And he said, "Yo Bus, look. If every nigga in the hood is playing my shit and I gave it to them? First of all, they gonna want to bang my shit because they got it from me personally. So they gonna be that much more enthused. Now Imma have the whole hood playing my shit and the nigga that's gone look crazy is the one that's not playing it. And turn the perception of how big my stuff is, into the stuff that makes everyone feel like something wrong with them if they don't got it."

I said this guy’s brain is something that I've never seen or heard before. That was one of the most genius marketing and promotion campaign mindsets that I've ever seen and have ever seen in my life to this day in the whole history of this culture.
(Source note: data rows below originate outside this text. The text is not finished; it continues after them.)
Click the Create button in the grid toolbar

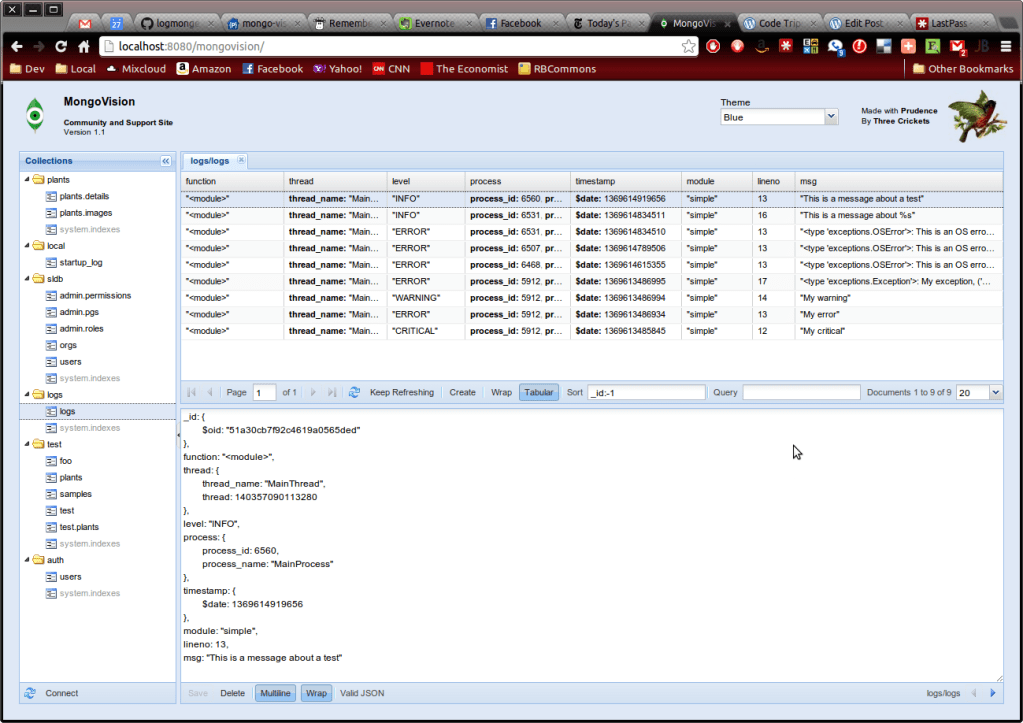(462, 393)
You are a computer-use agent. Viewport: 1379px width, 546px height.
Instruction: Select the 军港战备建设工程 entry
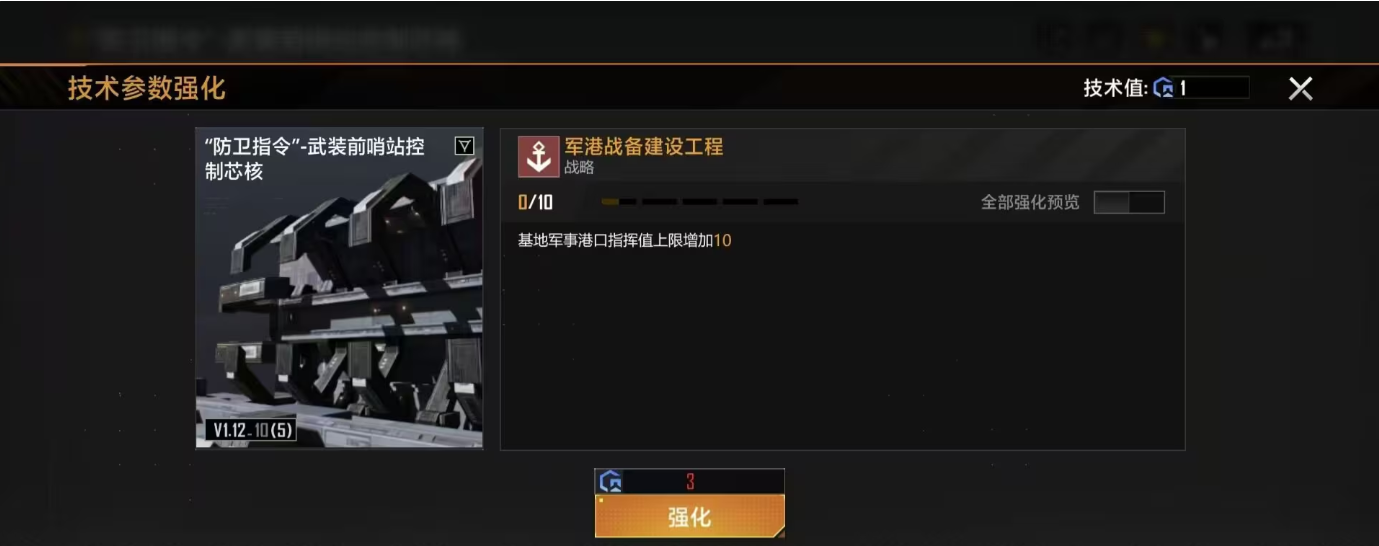click(x=644, y=147)
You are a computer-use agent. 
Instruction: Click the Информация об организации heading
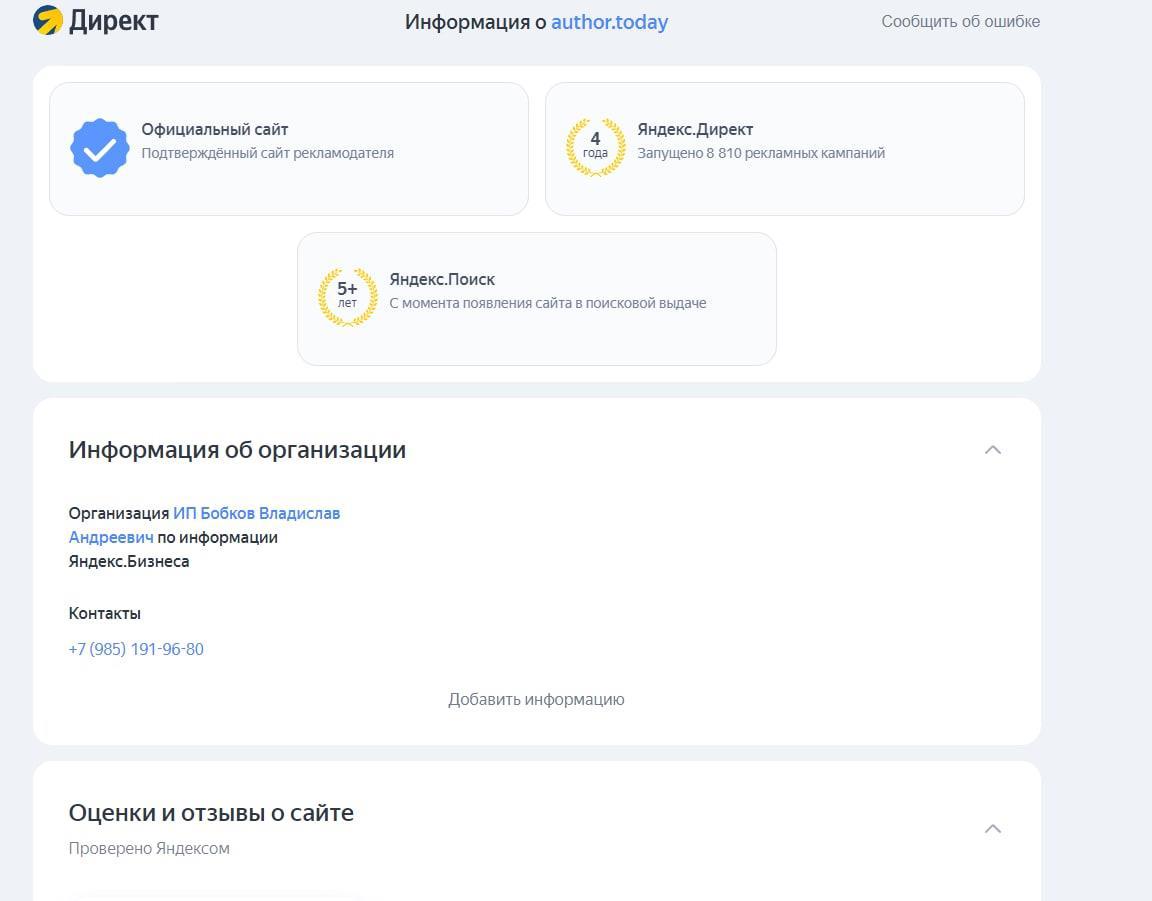point(237,450)
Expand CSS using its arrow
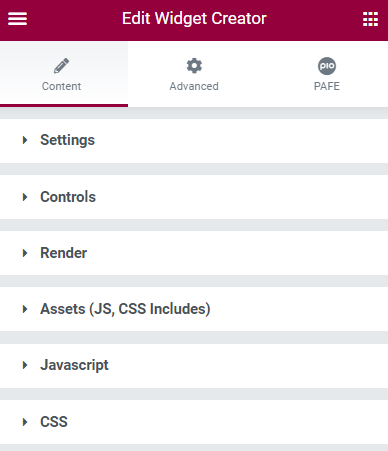The width and height of the screenshot is (388, 451). point(25,422)
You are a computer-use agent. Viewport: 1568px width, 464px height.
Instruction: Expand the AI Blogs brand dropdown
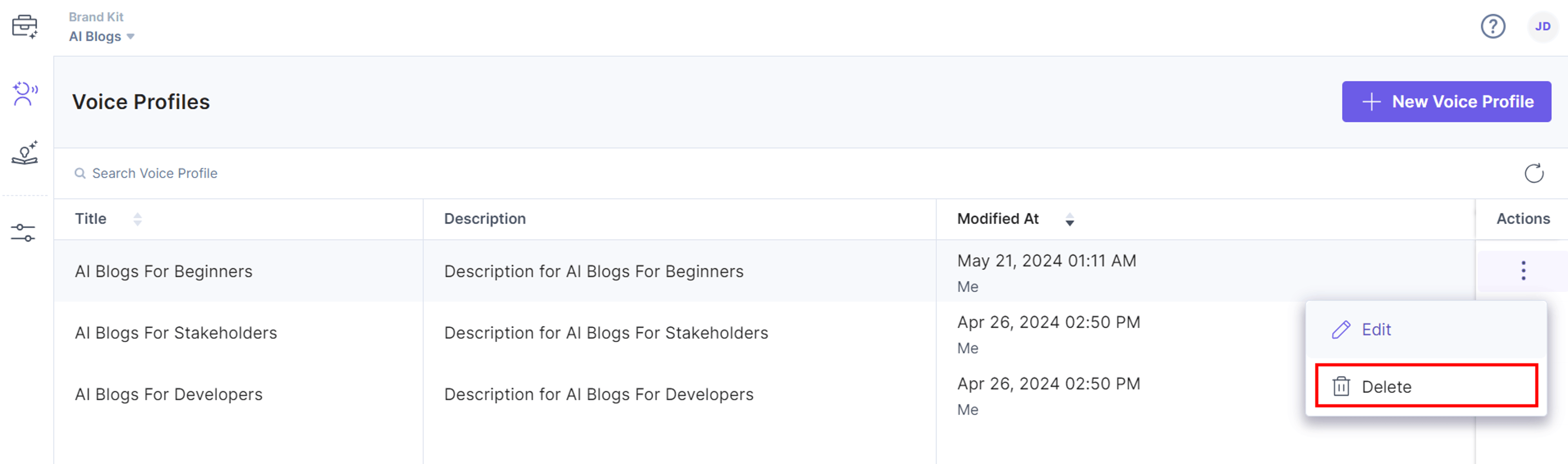pyautogui.click(x=102, y=36)
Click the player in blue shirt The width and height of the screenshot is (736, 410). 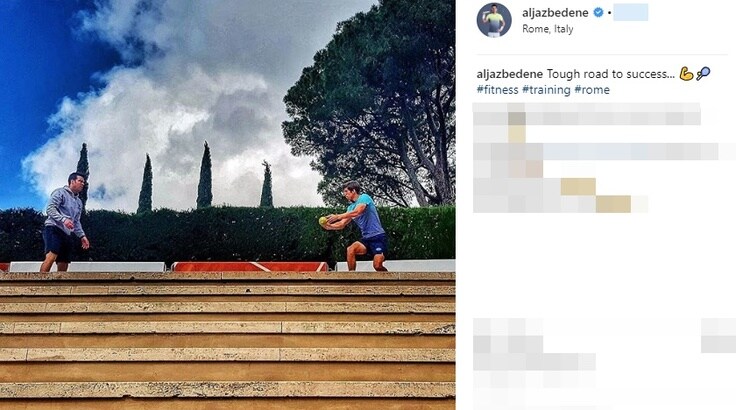click(360, 226)
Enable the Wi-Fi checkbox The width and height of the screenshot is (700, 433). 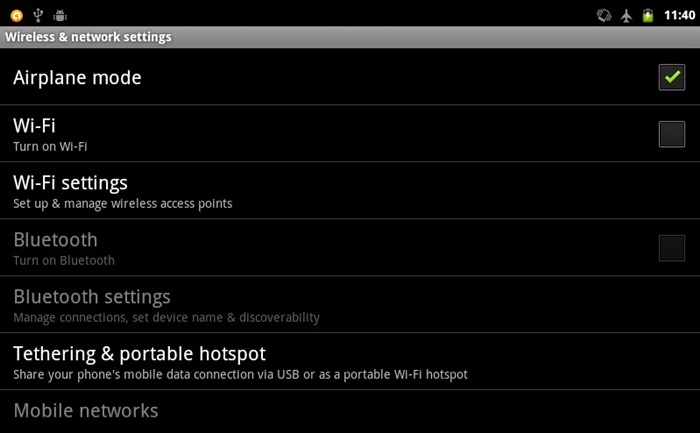click(x=671, y=134)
I’m just imagining if he had survived to see the mixtape era in terms of online or social media…

Big was a forward thinking muthafucka. I can't even imagine what he would've been. Because if he was on that plane of energy back then, bro? When none of us was with that like even right now ? Even right now. Giving away my album to the distributor is one of the hardest things for me to have to do. Because damn, I'm finally detaching with this album that I put every thought, emotion, part of my soul, my blood, my sweat, my money unto, it’s a hard thing to do.

<cite class="credit">Flo Ngala / Courtesy of Busta Rhymes</cite>
Flo Ngala / Courtesy of Busta Rhymes

Big and Jay were making gangster rap records. You were also in the street, you could've made gangster rap records. But you had the courage to make a different kind of record with Leaders Of The New School and wear bright colors, and smile in a video. I'm wondering how in the middle of the “Keep It Real” era, you had the courage to be happy. But then at the same time still have the respect of everybody?

Imma be honest with you, a lot of it was circumstance. And the first circumstance was where I was coming from and the dudes that I was involved with, they were still doing a lot of things that I wasn't allowed to talk about because I was liable to get people in trouble. I actually tried to go that route initially, but I had to always go and play songs for the bros to get it sanctioned for me to be able to release those records. And it was always, “You gotta talk about something else. You aint supposed to talk about what we doing in these streets. Find some other shit to talk about.” That’s how they used to talk to me.

The beautiful thing that gave me the opportunity to create something else to talk about was actually moving to Long Island. There was dudes hustling, but they weren't doing it at the level of the dudes that I really respected and was involved with in Brooklyn. So we just focused on what the reality of the situation that we were dealing with based on our truth, combined with being around the influence and the guidance of Chuck D and Flav and Hank Shocklee and Keith Shocklee and Eric “Vietnam” Sadler, the whole Bomb Squad. We felt like we wanna mix our truth and make sure it includes the conceptual value of how Public Enemy was doing their albums.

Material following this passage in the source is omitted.